◆ **EXCERPTED TEXT**:
★ ★ ★ ★ ★ ★ ★
Sunday, 27 September 2015

Birdsville track



 
Gidday all,

Headed out for Birdsville, just down the road came across some emus, they ambled along beside us for a while then took off across the plane.

 

 
 

 

A lonely boot tree growing on the planes.
 





 
Nearing Birdsville, a stand of Waddie trees, these trees are very rare and only found in a couple of places and only around this shire. The wood is extremely hard and has been known to break axes and damage saws, almost impossible to drill once dried out.

 


Entering Birdsville, some outback art greeted us. Had a drive around, checked out the whole town, didn’t take long. Then found the bakery and pulled up for lunch, curried camel pie, not to bad.

 

 

Headed out on the track, the landscape changed to clay pan and scrub then sand dune country, the track in not bad shape, some loose sand patches but mostly packed clay. The country changing from clay pan to sand dunes and back again.

 

 
Came to Karrathunka water hole, just a muddy puddle but would be beautiful in the wet. Good enough for us, so camped up for the night.

 


 
Off again in the morning, through the sand dune country, still clay track, traveling between the dunes, then some sand patches crossing small dunes. Going well, not even in 4wd.
★ ★ ★ ★ ★ ★ ★
◆ **GIVEN REQUEST 1**:
Repeat the part of the Birdsville track travel post starting with "Entering Birdsville, some" and going on through "for the night.".
The records that come next are unrelated to the Birdsville track travel post.

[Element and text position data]
★ ★ ★ ★ ★ ★ ★
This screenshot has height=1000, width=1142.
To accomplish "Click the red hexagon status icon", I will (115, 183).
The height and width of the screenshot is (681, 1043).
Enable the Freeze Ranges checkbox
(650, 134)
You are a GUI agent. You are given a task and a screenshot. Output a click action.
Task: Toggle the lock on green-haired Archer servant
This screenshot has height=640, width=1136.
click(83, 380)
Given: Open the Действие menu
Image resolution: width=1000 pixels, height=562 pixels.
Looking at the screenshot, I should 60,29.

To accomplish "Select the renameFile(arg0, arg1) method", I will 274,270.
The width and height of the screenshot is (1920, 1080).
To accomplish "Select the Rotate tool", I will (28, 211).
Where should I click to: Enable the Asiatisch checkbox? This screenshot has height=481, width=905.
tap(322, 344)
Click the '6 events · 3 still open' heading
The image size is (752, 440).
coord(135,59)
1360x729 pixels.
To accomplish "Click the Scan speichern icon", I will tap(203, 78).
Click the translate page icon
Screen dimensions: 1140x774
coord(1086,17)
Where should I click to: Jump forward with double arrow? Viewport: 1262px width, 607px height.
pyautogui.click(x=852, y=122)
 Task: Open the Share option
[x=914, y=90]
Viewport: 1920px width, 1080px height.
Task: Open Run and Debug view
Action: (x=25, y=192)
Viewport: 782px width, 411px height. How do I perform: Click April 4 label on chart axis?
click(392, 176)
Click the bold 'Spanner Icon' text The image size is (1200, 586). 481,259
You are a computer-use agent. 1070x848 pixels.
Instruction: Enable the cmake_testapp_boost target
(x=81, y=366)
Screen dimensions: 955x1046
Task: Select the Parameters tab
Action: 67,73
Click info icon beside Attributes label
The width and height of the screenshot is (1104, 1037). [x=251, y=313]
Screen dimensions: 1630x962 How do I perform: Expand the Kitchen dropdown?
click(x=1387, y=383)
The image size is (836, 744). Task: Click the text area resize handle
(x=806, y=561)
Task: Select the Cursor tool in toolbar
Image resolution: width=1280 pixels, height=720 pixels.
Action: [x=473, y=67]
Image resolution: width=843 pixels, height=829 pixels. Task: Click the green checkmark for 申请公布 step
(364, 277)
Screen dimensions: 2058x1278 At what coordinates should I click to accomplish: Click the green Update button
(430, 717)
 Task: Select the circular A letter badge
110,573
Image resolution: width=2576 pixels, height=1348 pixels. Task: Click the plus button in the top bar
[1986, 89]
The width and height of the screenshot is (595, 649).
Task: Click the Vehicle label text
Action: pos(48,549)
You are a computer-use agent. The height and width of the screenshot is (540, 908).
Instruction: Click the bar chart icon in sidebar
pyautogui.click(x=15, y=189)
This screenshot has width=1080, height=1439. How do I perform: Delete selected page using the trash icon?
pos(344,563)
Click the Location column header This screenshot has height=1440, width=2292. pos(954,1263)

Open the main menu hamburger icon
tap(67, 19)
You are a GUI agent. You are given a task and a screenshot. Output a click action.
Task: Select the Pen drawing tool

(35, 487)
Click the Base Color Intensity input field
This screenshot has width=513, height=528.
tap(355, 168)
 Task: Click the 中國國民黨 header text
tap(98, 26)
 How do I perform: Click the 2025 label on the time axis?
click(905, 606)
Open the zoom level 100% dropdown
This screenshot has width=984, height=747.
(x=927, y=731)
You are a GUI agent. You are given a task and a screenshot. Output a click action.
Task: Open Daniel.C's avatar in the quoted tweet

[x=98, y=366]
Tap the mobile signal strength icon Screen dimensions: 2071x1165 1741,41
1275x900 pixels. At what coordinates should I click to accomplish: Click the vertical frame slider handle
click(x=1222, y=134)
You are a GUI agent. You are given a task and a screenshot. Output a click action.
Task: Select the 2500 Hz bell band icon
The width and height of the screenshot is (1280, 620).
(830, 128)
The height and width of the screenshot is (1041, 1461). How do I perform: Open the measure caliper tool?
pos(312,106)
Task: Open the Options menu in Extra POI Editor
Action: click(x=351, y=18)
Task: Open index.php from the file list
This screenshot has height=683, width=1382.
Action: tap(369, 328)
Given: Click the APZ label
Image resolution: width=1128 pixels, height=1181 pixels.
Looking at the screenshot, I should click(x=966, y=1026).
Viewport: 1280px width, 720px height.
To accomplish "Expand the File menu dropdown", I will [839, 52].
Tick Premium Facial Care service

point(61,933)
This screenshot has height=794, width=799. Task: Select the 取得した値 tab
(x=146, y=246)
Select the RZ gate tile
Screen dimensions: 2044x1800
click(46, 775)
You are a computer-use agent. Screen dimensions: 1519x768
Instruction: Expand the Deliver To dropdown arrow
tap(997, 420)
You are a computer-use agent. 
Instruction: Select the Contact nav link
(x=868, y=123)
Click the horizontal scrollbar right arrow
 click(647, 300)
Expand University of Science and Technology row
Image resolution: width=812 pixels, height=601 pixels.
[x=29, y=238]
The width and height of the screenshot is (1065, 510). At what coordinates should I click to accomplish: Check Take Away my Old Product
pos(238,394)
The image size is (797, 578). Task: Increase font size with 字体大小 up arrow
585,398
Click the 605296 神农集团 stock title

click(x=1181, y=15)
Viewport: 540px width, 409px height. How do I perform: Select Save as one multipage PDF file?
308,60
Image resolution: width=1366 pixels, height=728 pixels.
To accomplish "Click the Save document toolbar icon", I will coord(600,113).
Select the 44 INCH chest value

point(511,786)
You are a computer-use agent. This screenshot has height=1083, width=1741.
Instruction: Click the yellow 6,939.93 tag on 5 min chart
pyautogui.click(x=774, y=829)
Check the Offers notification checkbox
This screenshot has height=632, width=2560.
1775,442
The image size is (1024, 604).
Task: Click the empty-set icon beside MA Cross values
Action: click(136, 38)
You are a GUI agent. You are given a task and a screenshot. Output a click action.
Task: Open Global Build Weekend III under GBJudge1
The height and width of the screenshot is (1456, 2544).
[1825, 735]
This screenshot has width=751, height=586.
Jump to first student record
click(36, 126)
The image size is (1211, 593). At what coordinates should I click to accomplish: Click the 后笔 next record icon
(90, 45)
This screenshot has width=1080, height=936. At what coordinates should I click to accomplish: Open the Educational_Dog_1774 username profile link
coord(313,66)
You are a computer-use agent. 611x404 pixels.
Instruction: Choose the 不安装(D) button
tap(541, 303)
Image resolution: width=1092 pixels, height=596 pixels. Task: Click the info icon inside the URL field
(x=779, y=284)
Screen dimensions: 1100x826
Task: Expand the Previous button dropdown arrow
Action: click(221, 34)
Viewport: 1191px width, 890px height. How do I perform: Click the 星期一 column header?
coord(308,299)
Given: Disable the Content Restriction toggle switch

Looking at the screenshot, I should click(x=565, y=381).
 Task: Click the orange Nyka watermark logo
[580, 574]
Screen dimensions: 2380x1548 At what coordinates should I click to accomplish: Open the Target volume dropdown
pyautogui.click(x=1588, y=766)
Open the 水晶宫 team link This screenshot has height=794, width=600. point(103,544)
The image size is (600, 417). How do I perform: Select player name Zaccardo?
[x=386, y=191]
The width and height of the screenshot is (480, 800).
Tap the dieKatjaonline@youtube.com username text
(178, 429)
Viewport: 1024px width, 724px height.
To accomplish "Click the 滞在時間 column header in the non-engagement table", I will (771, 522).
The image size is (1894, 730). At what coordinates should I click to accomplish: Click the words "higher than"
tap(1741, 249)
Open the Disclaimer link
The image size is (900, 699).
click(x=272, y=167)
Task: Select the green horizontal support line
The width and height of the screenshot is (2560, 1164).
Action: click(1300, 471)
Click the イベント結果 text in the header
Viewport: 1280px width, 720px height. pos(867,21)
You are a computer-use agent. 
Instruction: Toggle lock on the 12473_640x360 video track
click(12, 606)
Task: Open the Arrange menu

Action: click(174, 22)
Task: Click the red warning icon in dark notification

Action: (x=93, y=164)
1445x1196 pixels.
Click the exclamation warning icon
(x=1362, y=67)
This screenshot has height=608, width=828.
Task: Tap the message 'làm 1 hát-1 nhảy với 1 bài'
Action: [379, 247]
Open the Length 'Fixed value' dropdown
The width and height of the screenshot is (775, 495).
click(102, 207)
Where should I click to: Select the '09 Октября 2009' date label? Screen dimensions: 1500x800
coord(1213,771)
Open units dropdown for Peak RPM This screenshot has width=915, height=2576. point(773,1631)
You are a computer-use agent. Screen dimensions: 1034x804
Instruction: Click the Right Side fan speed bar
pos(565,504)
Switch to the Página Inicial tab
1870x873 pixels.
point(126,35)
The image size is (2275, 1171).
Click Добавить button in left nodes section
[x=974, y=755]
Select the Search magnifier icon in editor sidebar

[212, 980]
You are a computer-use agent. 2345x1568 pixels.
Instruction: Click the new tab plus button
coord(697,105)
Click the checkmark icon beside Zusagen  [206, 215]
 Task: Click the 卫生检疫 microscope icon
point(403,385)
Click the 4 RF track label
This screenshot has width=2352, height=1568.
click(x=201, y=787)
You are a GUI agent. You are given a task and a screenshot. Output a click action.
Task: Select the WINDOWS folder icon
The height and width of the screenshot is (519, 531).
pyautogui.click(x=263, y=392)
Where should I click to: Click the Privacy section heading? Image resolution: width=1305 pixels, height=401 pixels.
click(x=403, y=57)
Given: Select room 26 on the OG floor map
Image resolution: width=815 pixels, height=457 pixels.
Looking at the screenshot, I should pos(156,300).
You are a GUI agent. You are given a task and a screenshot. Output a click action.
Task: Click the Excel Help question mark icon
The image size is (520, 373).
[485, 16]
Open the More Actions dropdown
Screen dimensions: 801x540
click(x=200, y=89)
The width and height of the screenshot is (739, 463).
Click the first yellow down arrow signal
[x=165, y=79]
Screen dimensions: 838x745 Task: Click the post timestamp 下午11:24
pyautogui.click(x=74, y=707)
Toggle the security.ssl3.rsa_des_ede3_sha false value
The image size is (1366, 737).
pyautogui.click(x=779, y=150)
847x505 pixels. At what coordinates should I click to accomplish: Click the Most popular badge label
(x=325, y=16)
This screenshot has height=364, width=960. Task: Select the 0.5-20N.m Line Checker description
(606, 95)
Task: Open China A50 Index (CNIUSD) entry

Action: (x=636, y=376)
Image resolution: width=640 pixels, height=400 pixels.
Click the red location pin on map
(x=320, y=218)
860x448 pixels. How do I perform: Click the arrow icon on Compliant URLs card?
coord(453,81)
★ ★ ★ ★ ★ ★ ★
◆ **GIVEN REQUEST 2**:
Rewrite the records starting with the line with "Click the 605296 神农集团 stock title" and going on through the line with "point(511,786)", putting "waist value" in place of "chest value" and changing nothing else. Return only those lines.

◆ **FINISHED ANSWER 1**:
Entering Birdsville, some outback art greeted us. Had a drive around, checked out the whole town, didn’t take long. Then found the bakery and pulled up for lunch, curried camel pie, not to bad.

 

 

Headed out on the track, the landscape changed to clay pan and scrub then sand dune country, the track in not bad shape, some loose sand patches but mostly packed clay. The country changing from clay pan to sand dunes and back again.

 

 
Came to Karrathunka water hole, just a muddy puddle but would be beautiful in the wet. Good enough for us, so camped up for the night.

◆ **FINISHED ANSWER 2**:
Click the 605296 神农集团 stock title

click(x=1181, y=15)
Viewport: 540px width, 409px height. How do I perform: Select Save as one multipage PDF file?
308,60
Image resolution: width=1366 pixels, height=728 pixels.
To accomplish "Click the Save document toolbar icon", I will coord(600,113).
Select the 44 INCH waist value

point(511,786)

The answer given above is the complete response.